Though many are saying this film is the worst of the franchise, I think that award goes to the second one, “Revenge of the Fallen.”  Personally, I think the best three are the first one (just because of the initial wow factor), “Dark Side of the Moon’ or the third one, and this latest one.

My main complaint?  It’s too long.  And do you know when a film is too long?  When entirely new plot points are introduced at a time that would normally serve as the 3/4th of the film being halfway over mark.  Wahlberg and Haddock become a buddy cop duo turned budding lovers at this point and yet, there’s still much after it to go.

A movie is just too long when you end up sighing, looking at your watch, praying for the Deceptions to be dispatched already just so you can leave the theater and return to your life.  “Is this my life?”  I thought.  “Will I never do anything but watch this never ending movie from now on?”

My main criticism about the entire franchise is that in past films, Bay has tended to overlook a good story involving the Auto bots vs. Decepticons and instead, focuses on the disaster aspect.  Michael Bay is, if nothing else, a big budget disaster movie expert, so his films in this series tend to focus on the explosions, the mayhem, the people on the ground running away frantically as big ass robots smash each other and knock down buildings in the process.

Don’t get me wrong.  That’s good popcorn munching entertainment right there.  But the 1980s cartoon had a good story.  Kids liked it and when the story was tinkered with in an effort to put merchandise sales over story, kids walked away from it.  (i.e. they killed off Optimus prime and a bunch of the other characters in order to replace them with new toys for your kids to buy….because, I don’t know, someone thought that would be better than just telling the kids that Optimus and the other robots just went on a sabbatical for a little while.)
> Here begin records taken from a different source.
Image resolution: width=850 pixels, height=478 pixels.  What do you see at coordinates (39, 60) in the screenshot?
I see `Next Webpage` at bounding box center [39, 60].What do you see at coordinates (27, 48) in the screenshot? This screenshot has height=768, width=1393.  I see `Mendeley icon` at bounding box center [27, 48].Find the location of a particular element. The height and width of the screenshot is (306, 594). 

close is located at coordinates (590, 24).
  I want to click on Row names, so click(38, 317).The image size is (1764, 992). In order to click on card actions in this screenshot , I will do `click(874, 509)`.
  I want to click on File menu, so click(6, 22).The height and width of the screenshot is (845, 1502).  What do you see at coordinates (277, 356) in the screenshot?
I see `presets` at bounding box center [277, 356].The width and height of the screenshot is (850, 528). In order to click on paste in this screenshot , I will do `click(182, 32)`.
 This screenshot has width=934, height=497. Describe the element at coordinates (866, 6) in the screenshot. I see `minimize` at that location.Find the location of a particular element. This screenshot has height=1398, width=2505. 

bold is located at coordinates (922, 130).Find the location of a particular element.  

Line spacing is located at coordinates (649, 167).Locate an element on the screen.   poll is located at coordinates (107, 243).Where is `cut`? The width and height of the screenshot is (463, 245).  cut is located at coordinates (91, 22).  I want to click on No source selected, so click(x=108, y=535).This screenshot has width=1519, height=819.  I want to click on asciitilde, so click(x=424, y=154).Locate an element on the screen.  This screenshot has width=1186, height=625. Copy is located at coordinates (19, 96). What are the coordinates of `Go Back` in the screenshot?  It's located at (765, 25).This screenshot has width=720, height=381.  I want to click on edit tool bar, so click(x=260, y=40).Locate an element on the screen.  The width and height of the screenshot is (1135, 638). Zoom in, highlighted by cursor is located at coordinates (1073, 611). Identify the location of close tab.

But I also get it.  This film isn’t made for me.  Hasbro already got money out of my parents.  Now they want money out of today’s parents who have little boys who want to recreate their own robot battles.  And those kids don’t really care about story as long as crap blows up.

One point about this franchise being for kids though.  There was a lot of low level swearing in this flick.  “Shit” and “bullshit” and just a lot of “shits.”  I think “dickhead” was used at least twice and Anthony Hopkins flips someone the bird.

Look, I’m no prude but, remember, this film isn’t for me anymore.  It’s for today’s kids and I’m not sure they should be exposed to language like that.  Then again, we could probably talk for hours about why it’s ok for them to watch explosions, gunfire, car crashes, violent fight scenes, etc but it gets dicey if someone uses an inappropriate term for “poop.”

Personally, I just think in a film like this, the swearing doesn’t do much for adults.  Adults who check these out are a) bringing their kids or b) doing it for the nostalgia factor because they used to play with Transformers – in short, the studio has these adults anyway and it’s not like there’s a big contingent of adults out there demeaning that the Transformers have potty mouths.

The adults don’t care and the kids don’t need it.

STATUS: Shelf-worthy.  Worth a trip to the big screen.